I'll add this in the next version, thanks!
It would be even more useful if that series would either deal with
the noise for real ("that's what we intend here, that's what we intend there, here's a primitive for such-and-such kind of cases, here we actually ought to pass __user pointer instead of unsigned long", etc.) or left it unmasked.
As it is, __force says only one thing: "I know the code is doing
the right thing here". That belongs in primitives, and I do *not* mean the #define cast_to_ulong(x) ((__force unsigned long)(x)) kind.
Folks, if you don't want to deal with that - leave the warnings be.
They do carry more information than "someone has slapped __force in that place".
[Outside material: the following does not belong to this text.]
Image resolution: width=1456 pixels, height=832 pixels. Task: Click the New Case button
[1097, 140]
Al, very annoyed by that kind of information-hiding crap...
This patch only adds __force to hide the reports I've looked at and decided that the code does the right thing. The cases where this is not the case are handled by the previous patches in the patchset. I'll this to the patch description as well. Is that OK?
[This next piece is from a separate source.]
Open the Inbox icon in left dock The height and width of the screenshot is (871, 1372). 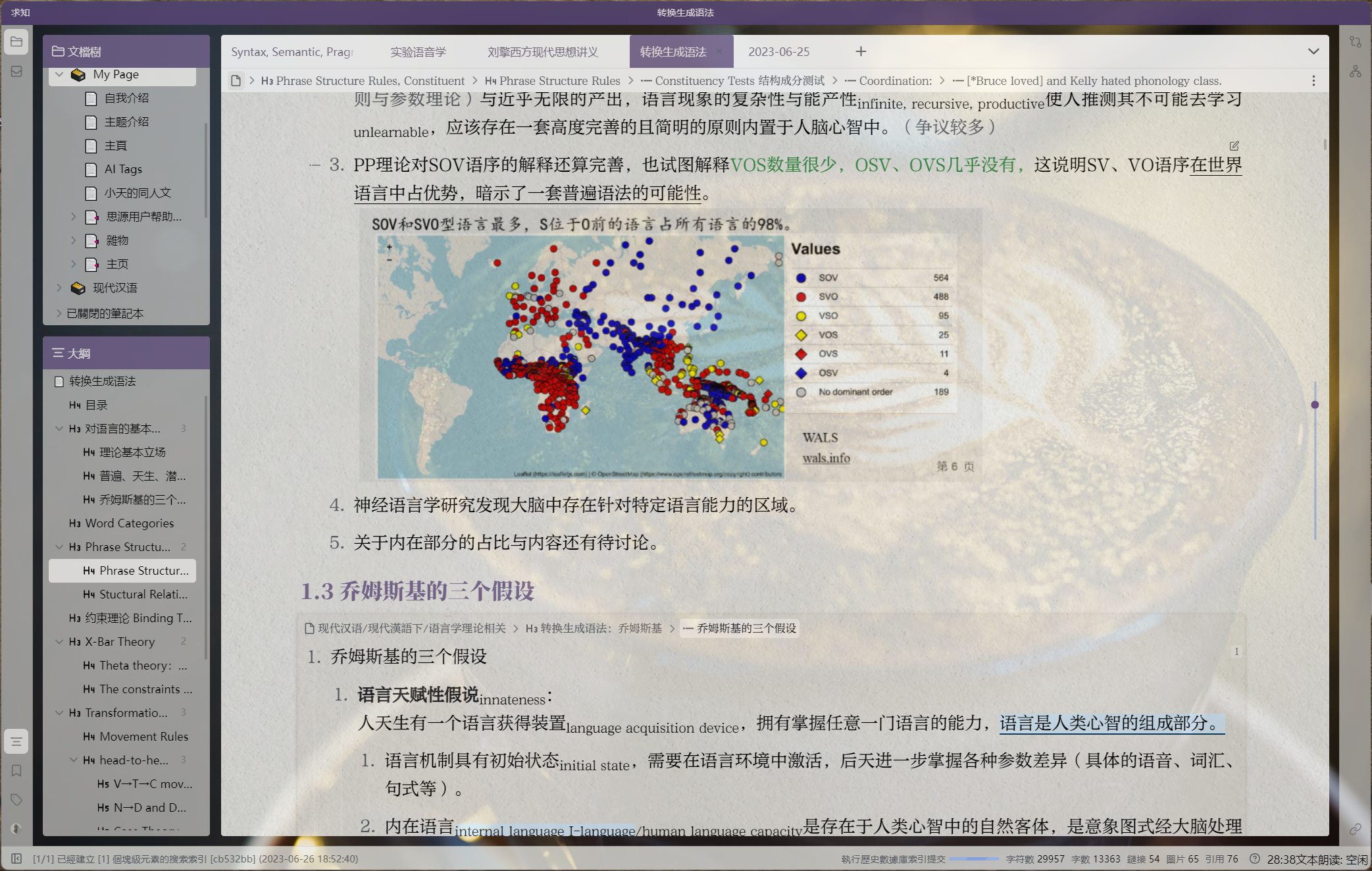[x=16, y=71]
I think as well that we should make explicit the information that __force is hiding. A possible solution could be defining some new address spaces and use them where it is relevant in the kernel. Something like:
# define __compat_ptr __attribute__((noderef, address_space(5))) # define __tagged_ptr __attribute__((noderef, address_space(6)))
In this way sparse can still identify the casting and trigger a warning.
We could at that point modify sparse to ignore these conversions when a specific flag is passed (i.e. -Wignore-compat-ptr, -Wignore-tagged-ptr) to exclude from the generated warnings the ones we have already dealt with.
What do you think about this approach?